Search code examples
javastreamfilereaderbufferedinputstream

What is Best File Reader in between BufferInputReader Vs LineNumberReader vs Stream in Java in terms of Memory, Processor, Time


I tried all three reading process but cant judge which is best in term of

Memory Utilization, Processor Usage, Time complexity

I have seen many solutions online but no one has come up with perfect conclusion on above terms.

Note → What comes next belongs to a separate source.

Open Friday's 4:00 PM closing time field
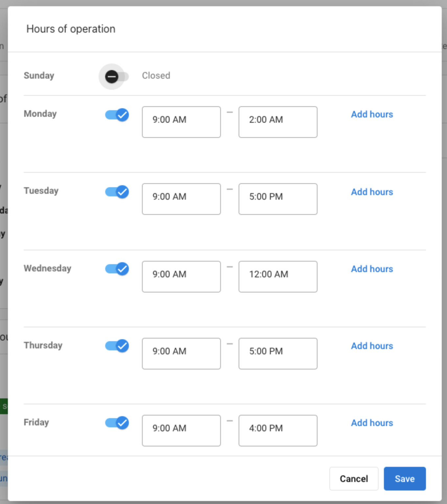tap(278, 431)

I have tried few thing please check the code and let me know how to make it more optimize in above highlighted requirement.

Below is my Code.

NOTE: Out.txt is 3Gb text file

package Reader;

import java.io.BufferedInputStream;
import java.io.FileInputStream;
import java.io.FileReader;
import java.io.IOException;
import java.io.InputStream;
import java.io.LineNumberReader;
import java.nio.file.Files;
import java.nio.file.Paths;
import java.util.stream.Stream;

/*
 *  Comparing Execution time of BufferInputReader Vs LineNumberReader Vs 
Stream
 *  o/p > Effeciency of BufferInputReader to LineNumberReader is around :: 
200%

 *  
 */
public class LineReaderBufferInputStream {

public static void main(String args[]) throws IOException {
    //LineReaderBufferInputStream
    LineReaderBufferInputStream lr = new LineReaderBufferInputStream();
    long startTime = System.nanoTime();

    int count = lr.countLinesUsingLineNumberReader("D://out.txt");

    long endTime = System.nanoTime();
    long c1 = (endTime - startTime);
    System.out.println(count + " LineReaderBufferInputStream Time taken:: " + c1);

    startTime = System.nanoTime();

    count = countLinesByBufferIpStream("D://out.txt");

    endTime = System.nanoTime();
    long c2 = (endTime - startTime);
    System.out.println(count + " BufferedInputStream Time taken:: " + c2);

    System.out.println("Effeciency of BufferInputReader to LineNumberReader is around :: " + (c1) / c2 * 100 + "%");

    // Java8 line by line reader
    //read file into stream, try-with-resources
    startTime = System.nanoTime();
    long cn = countLinesUsingStream("D://out.txt");
    endTime = System.nanoTime();

    System.out.println(cn +" Using Stream :: " + (endTime - startTime));

}

public int countLinesUsingLineNumberReader(String filename) throws IOException {
    LineNumberReader reader = new LineNumberReader(new FileReader(filename));
    int cnt = 0;
    String lineRead = "";
    while ((lineRead = reader.readLine()) != null) {
        //if you need to do anything with lineReader.
    }

    cnt = reader.getLineNumber();
    reader.close();
    return cnt;
}

public static int countLinesByBufferIpStream(String filename) throws IOException {
    InputStream is = new BufferedInputStream(new FileInputStream(filename));
    try {
        byte[] c = new byte[1024];
        int count = 1;
        int readChars = 0;
        boolean empty = true;
        while ((readChars = is.read(c)) != -1) {
            empty = false;
            for (int i = 0; i < readChars; ++i) {
                if (c[i] == '\n') {
                    ++count;
                }
            }
        }
        return (count == 0 && !empty) ? 1 : count;
    } finally {
        is.close();
    }
}

public static long countLinesUsingStream(String fileName) throws IOException{
    try (Stream<String> streamReader = Files.lines(Paths.get("D://out.txt"))) {

        return streamReader.count();

    } catch (IOException e) {
        e.printStackTrace();
    }
    return 0;
}

}


Solution

  • One remark: it is good to explicitly pass the encoding of a portable file, as the default encoding may vary.

    The older default encoding for binary file data to Unicode String was the platform encoding.

    The newer Files.lines will use UTF-8 by default (hurray).

    This means that UTF-8 is a bit more slow conversion, and error prone on wrong non-ASCII chars, as UTF-8 multibyte sequences require a correct bit format.

    1. In general Files.lines and others like Files.newBufferedReader are sufficiently fast.

    2. For huge files one might use a ByteBuffer/CharBuffer, a memory mapped file via a FileChannel. Simply search on the net. The gain is not that large.

    Not converting, using a (Buffered)InputStream / ByteBuffer, is faster than conversion to text.

    Java stores (Unicode) text in a String as array of char which is 2-byte. The newest java can store it alternatively also in single byte encoding (a jvm option), which might save memory.

    Possibly better might be to have the text compressed, as Out.txt.gz for instance. Trading CPU against disk speed.